Friday, September 02, 2011

Perils of beauty - Attack of the "Orchid snatchers"

Collectors of rare orchids are stripping them from the rainforest, driving the most beautiful and unique species to rapid extinction. Is beauty a curse? Perhaps so, if you're an orchid!

This is nothing new, of course. Even the Victorian Britons suffered the same collecting-mania, which they called "orchidelirium". The period saw a fashion for hothouses among the wealthy, and professional plant-collectors were despatched to far-flung parts of the world to procure new and interesting plants for horticulture. This is the subject of a book, The Plant Hunters, by Tyler Whittle.

Eminent botanists were not innocent parties either:
"Sir Joseph Hooker, traveling in India, remarks that Vanda caerulea is 'The rarest and most beautiful of Indian orchids'. Yet in a footnote he mentions that he collected 'seven men's loads' of this plant (few of which reached England alive); he goes on to suggest that collectors with better facilities for getting the plants home 'might easily clear from £2,000 to £3,000 in one season, by the sale of Khasia orchids' - and this is just what happened. ... Few orchids now remain in the Himalayan foothills."
This is quoted from Anthony Huxley's very readable book Green Inheritance: The WWF Book of Plants, originally published in 1984 but still a good source of information about the ways people make use of plants and relate to our green environment.

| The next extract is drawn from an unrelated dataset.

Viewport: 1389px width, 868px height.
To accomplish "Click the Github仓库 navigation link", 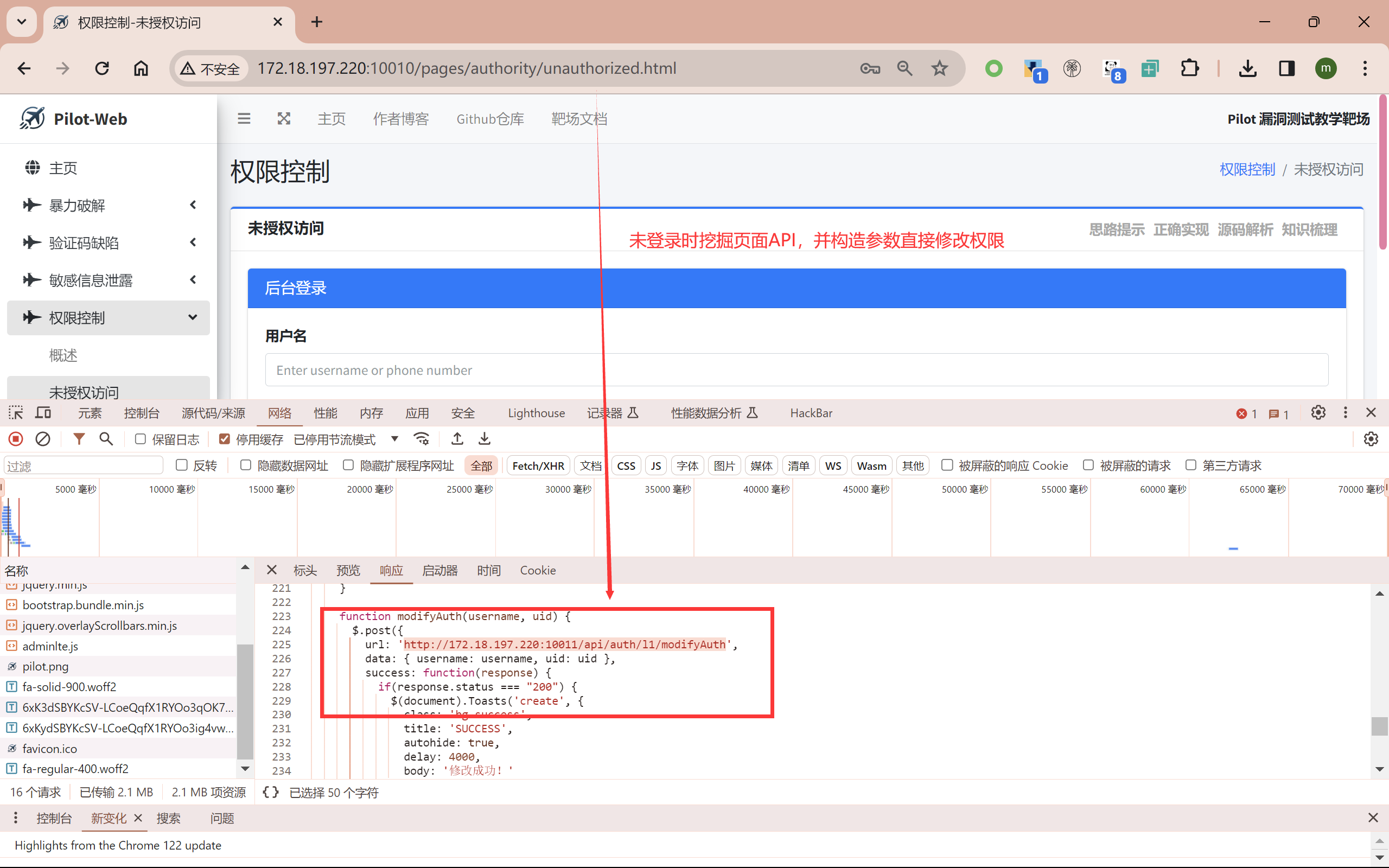I will [489, 119].
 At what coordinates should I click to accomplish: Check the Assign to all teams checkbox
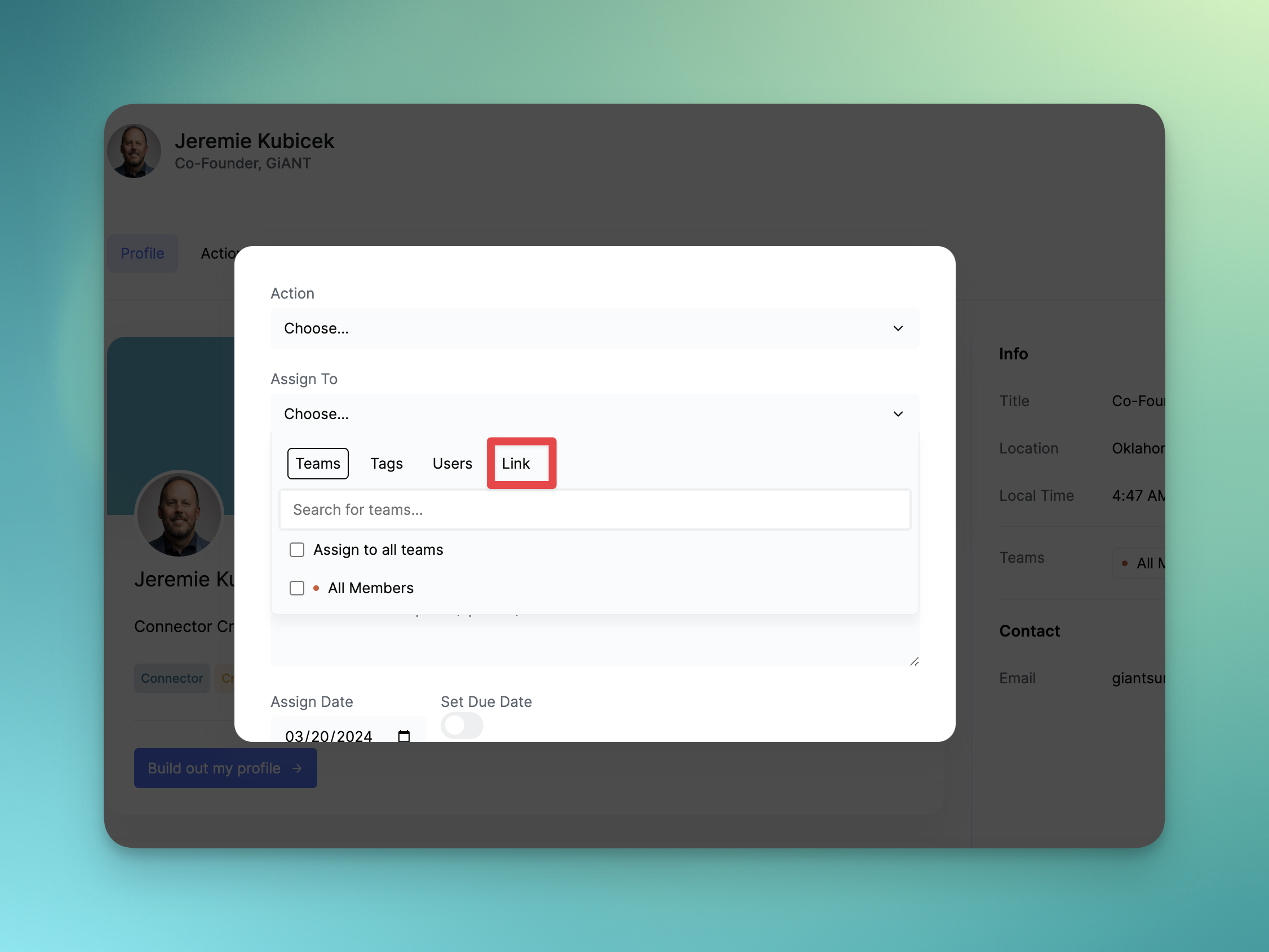pos(296,549)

The BBC article cites the case of a new orchid species, Bulbophyllum kubahense, that was introduced into the black market even before its discoverer, the orchidologist Jaap Vermeulen, had even published the formal description in a botanical journal.

All orchids are in Appendix II of the CITES treaty (see list - scroll down), which means that permits are required for them to be exported. A number of rare species, including all the slipper-orchids (Paphiopedilium) are Appendix I species, where trade in wild-caught individuals is illegal except with special permits.

Monitoring the trade and policing the rainforest is a mammoth task, which perhaps can never be fully accomplished. The only hope may lie in cutting back demand. Most orchids on sale in garden shops are artificially propagated, with Singapore having played a major role in the development of orchid propagation techniques. Nonetheless, for the conscientious shopper, it is probably worth paying more attention to the provenance of your garden plants before buying them, just as people are paying attention to the provenance of the fish they eat and the coffee they drink.